Repeat each record exactly. Any picture gets left out.

▸ INFORMATION GIVEN
· · · · ·
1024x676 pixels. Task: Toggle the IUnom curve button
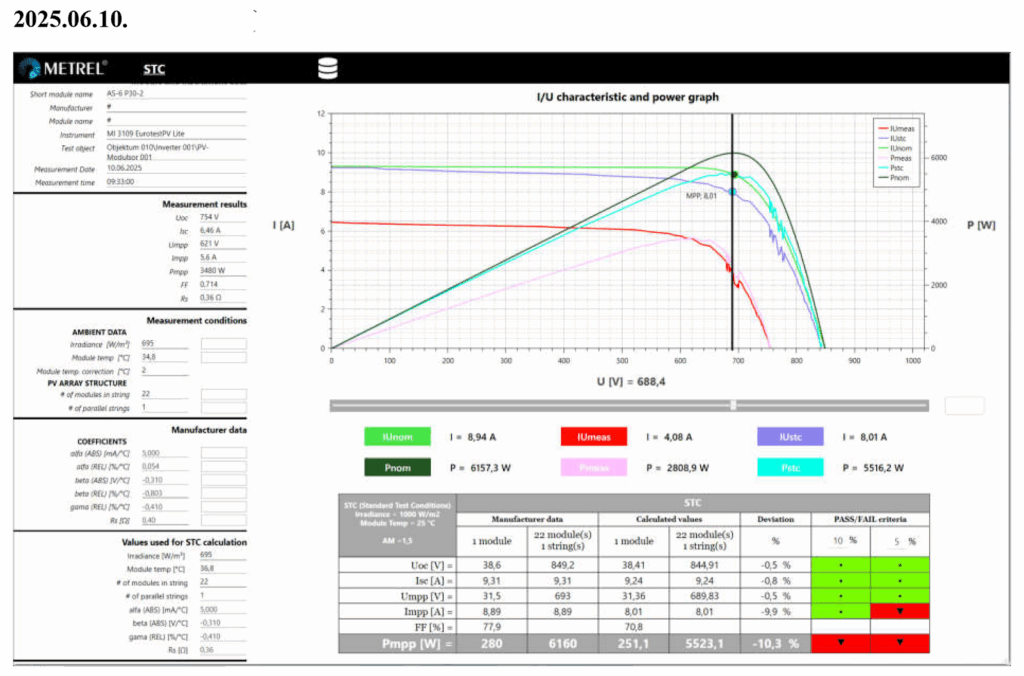coord(397,437)
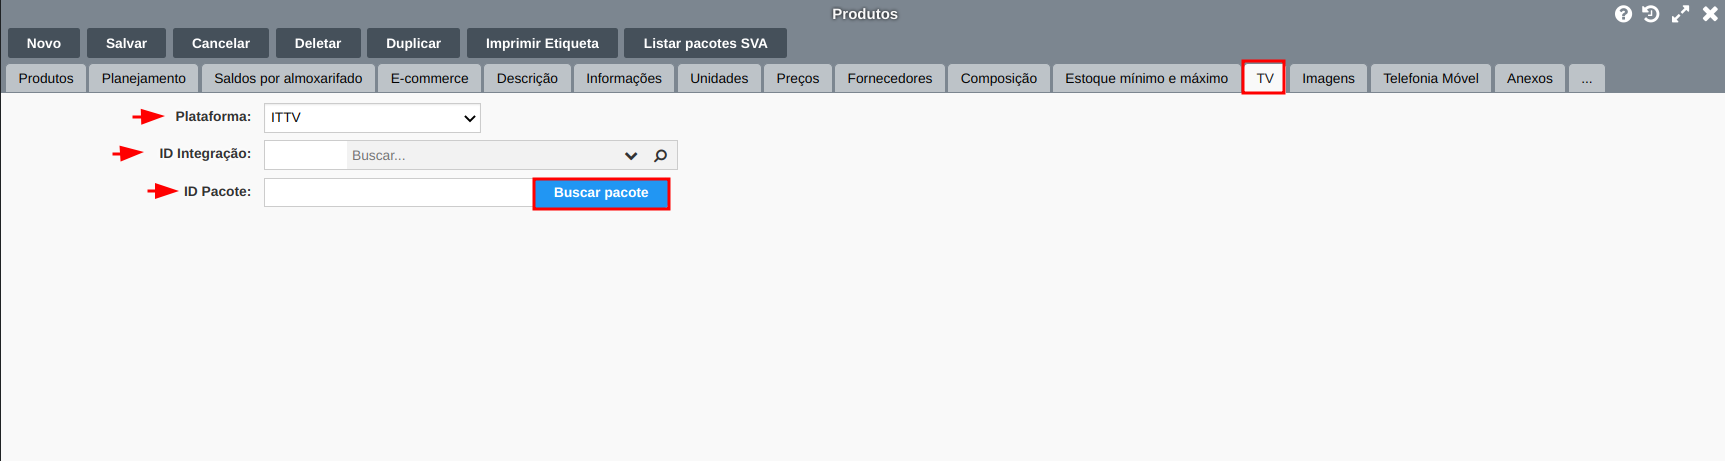
Task: Go to the Estoque mínimo e máximo tab
Action: (x=1146, y=79)
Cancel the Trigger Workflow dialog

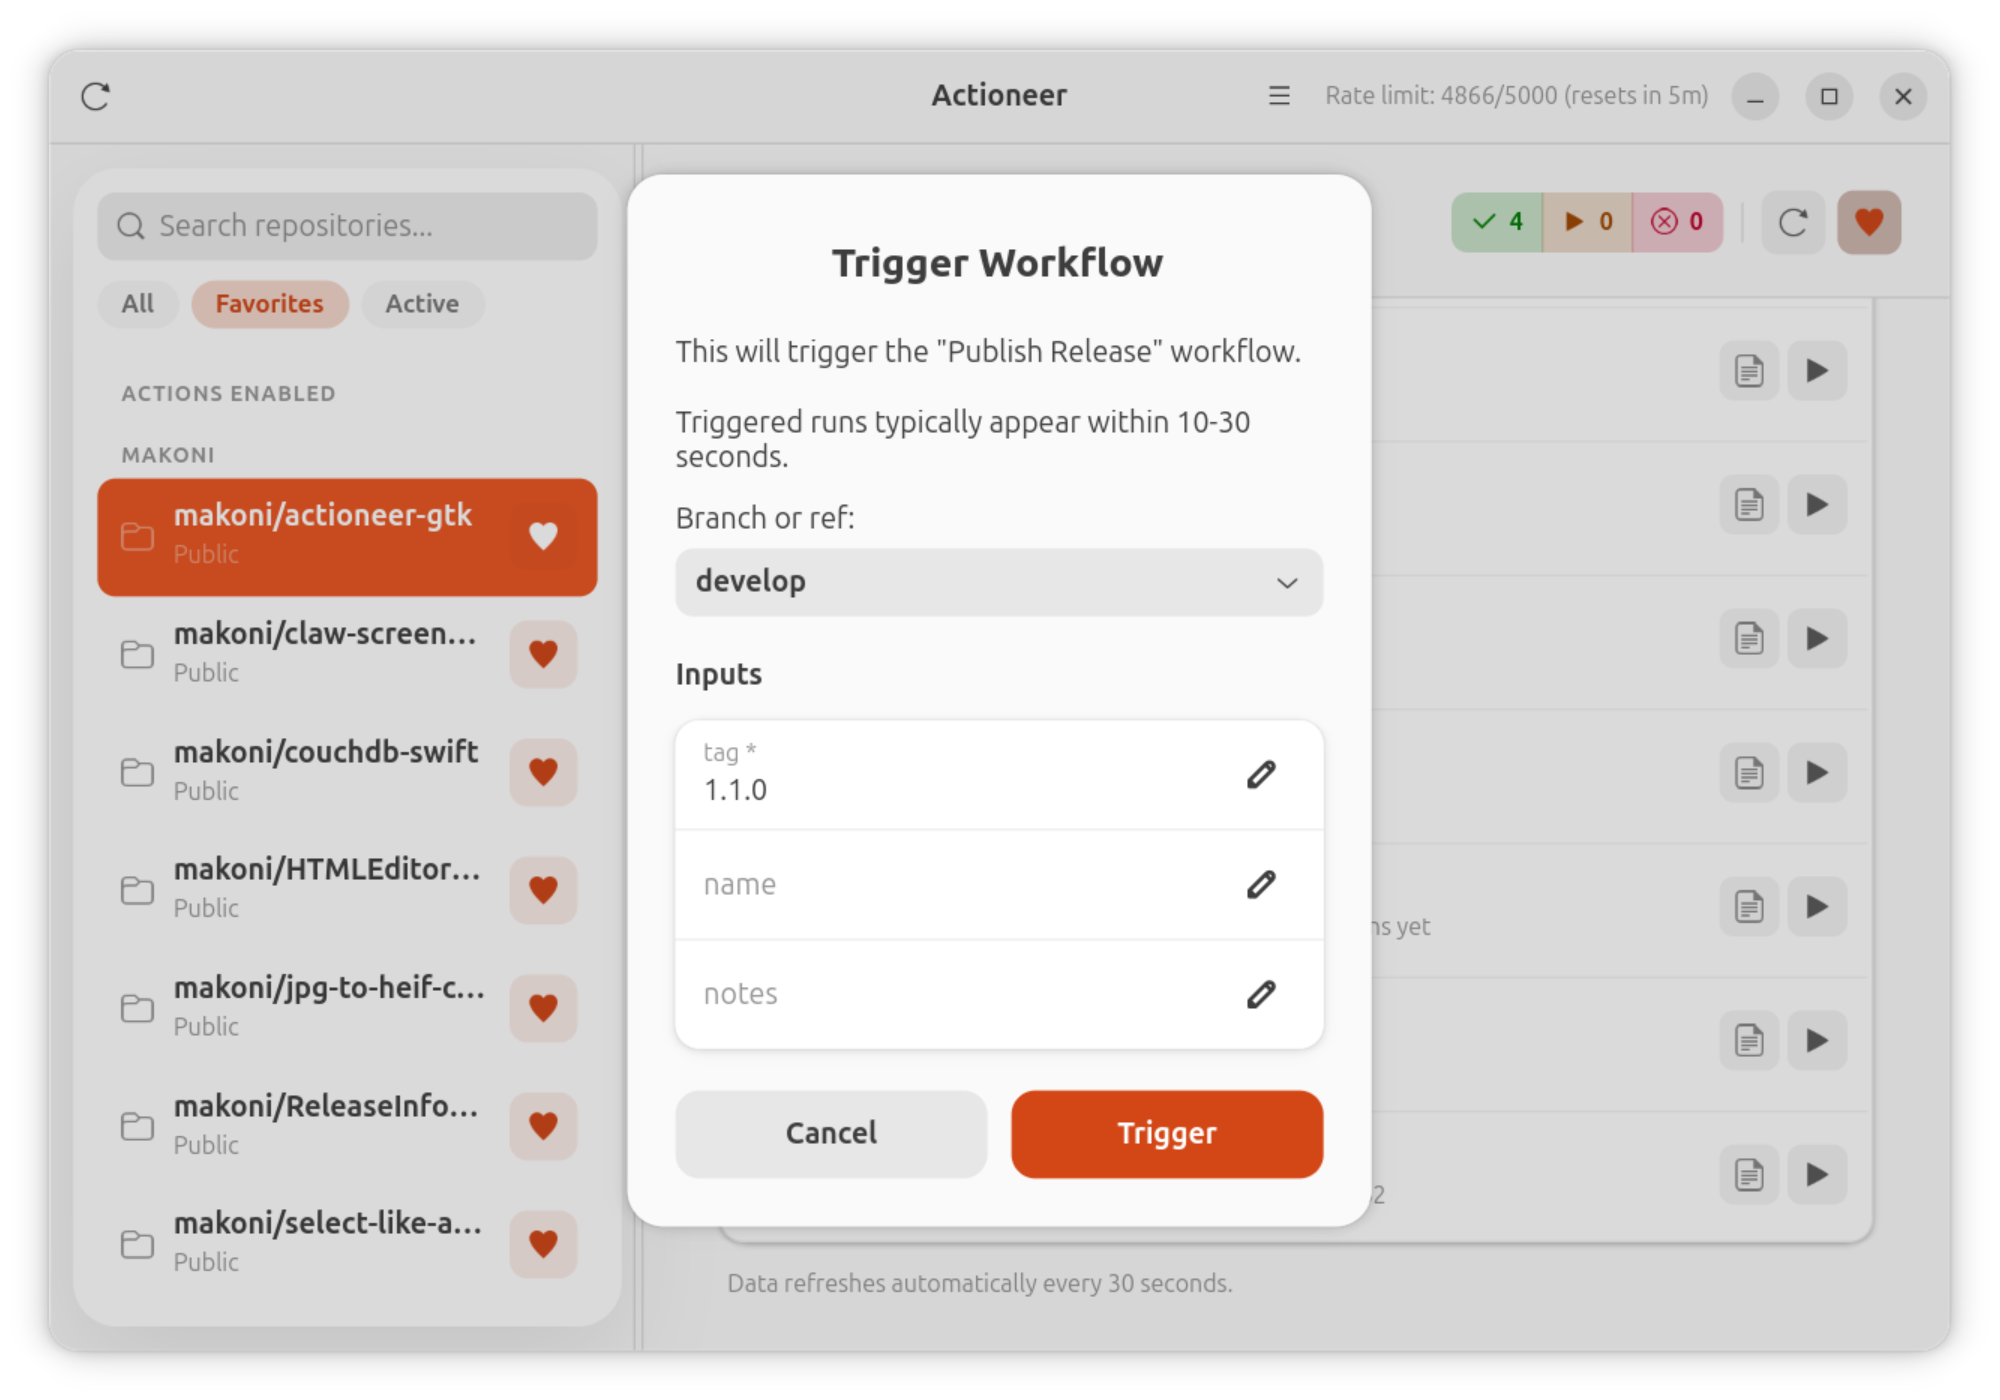(x=831, y=1134)
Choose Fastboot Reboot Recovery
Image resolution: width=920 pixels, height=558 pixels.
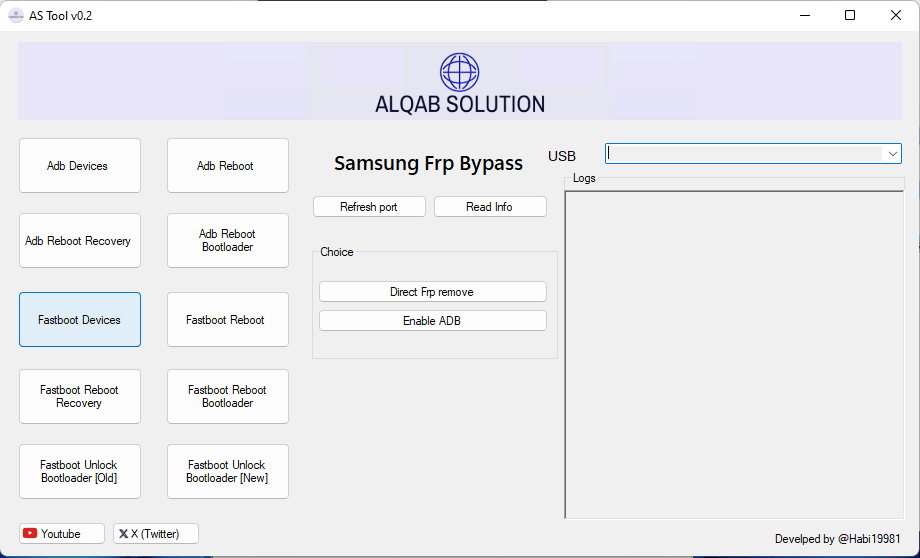79,397
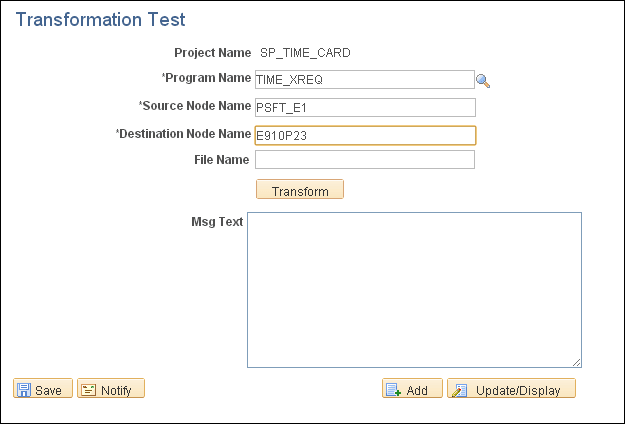Screen dimensions: 625x424
Task: Click the File Name label
Action: (x=222, y=160)
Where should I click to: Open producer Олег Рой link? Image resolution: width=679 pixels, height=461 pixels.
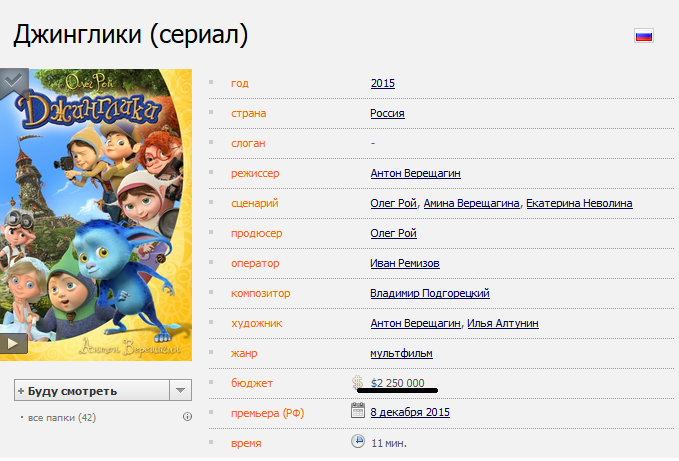[x=393, y=233]
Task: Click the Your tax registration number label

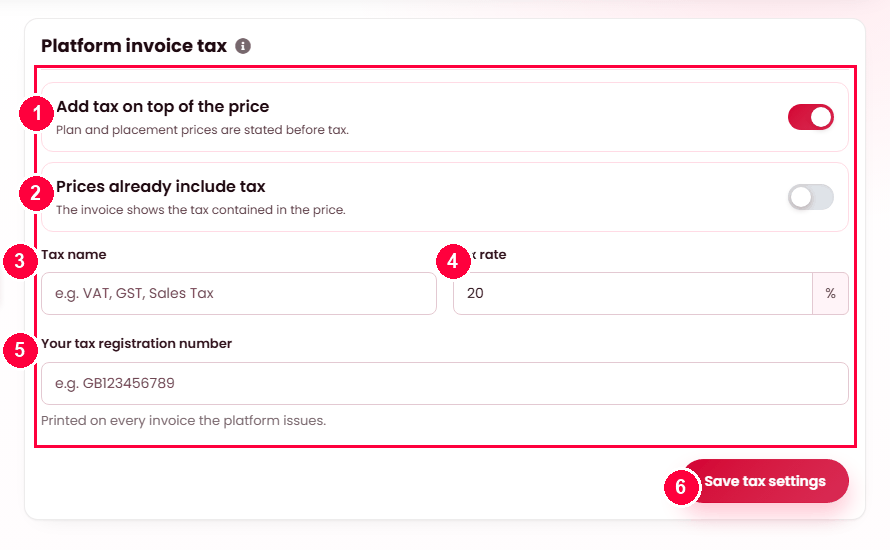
· · · · ·
▸ EXPECTED ANSWER
1024x676 pixels. Task: Toggle the IUnom curve button
coord(397,437)
Task: Go to the Estoque mínimo e máximo tab
Action: (x=1146, y=79)
Cancel the Trigger Workflow dialog

(x=831, y=1134)
Choose Fastboot Reboot Recovery
Image resolution: width=920 pixels, height=558 pixels.
79,397
Screen dimensions: 625x424
Task: Click the File Name label
Action: (x=222, y=160)
Where should I click to: Open producer Олег Рой link? Image resolution: width=679 pixels, height=461 pixels.
[x=393, y=233]
Task: Click the Your tax registration number label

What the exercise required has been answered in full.